Department of France

Eure (/ɜːr/ UR; /fr/; Eure or Eûre) is a department in the administrative region of Normandy, northwestern France, named after the river Eure. Its prefecture is Évreux. In 2023, Eure had a population of 602,714.

== History ==
Eure is one of the original 83 departments created during the French Revolution on 4 March 1790. It was created from part of the former province of Normandy. The name in fact is taken from the Eure river flowing mainly in this department.

Eure in 1790

After the allied victory at Waterloo, Eure was occupied by Prussian troops between June 1815 and November 1818.

In the wake of Louis-Napoléon's December coup of 1851, Eure was one of the departments placed under a state of emergency in order to avert resistance to the post-republican régime. In the event fewer than 100 government opponents in Eure were arrested.

== Geography ==
Eure is part of the current region of Normandy and is surrounded by the departments of Seine-Maritime, Oise, Val-d'Oise, Yvelines, Eure-et-Loir, Orne, and Calvados. It also has a short coastline within the Atlantic Ocean across the Seine estuary. It is the only Normand department to border the region of Île-de-France.

■ INFORMATION PROVIDED
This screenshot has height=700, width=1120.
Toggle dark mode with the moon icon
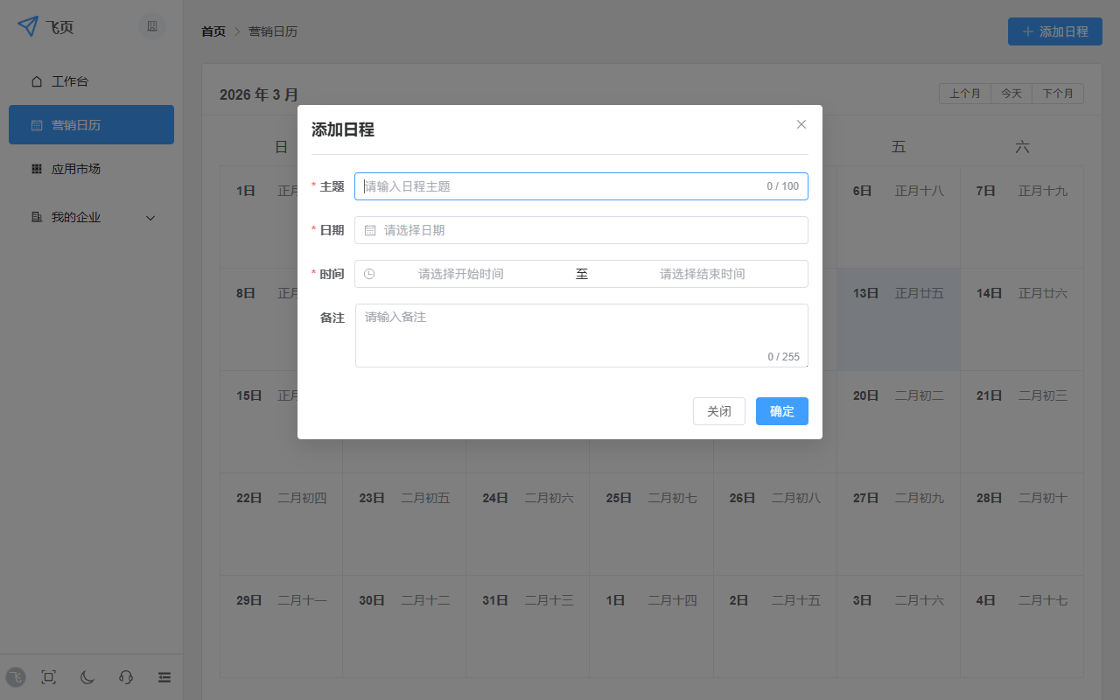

■ LIST OF TASKS
1) According to the text on Eure, during what period did Prussian troops occupy Eure?
2) Name every department that the text on Eure says surrounds Eure.
3) Does the text on Eure support each statement? (a) Eure's prefecture is Évreux. (b) More than 100 government opponents in Eure were arrested after the December coup of 1851. (c) Eure was created on 4 March 1790.
The lines are not used in any of these tasks.

■ OUTPUTS IN ORDER
1) Between June 1815 and November 1818.

2) Seine-Maritime, Oise, Val-d'Oise, Yvelines, Eure-et-Loir, Orne, and Calvados.

3)
(a) Yes: "Its prefecture is Évreux."
(b) No: "fewer than 100 government opponents in Eure were arrested."
(c) Yes: "created during the French Revolution on 4 March 1790."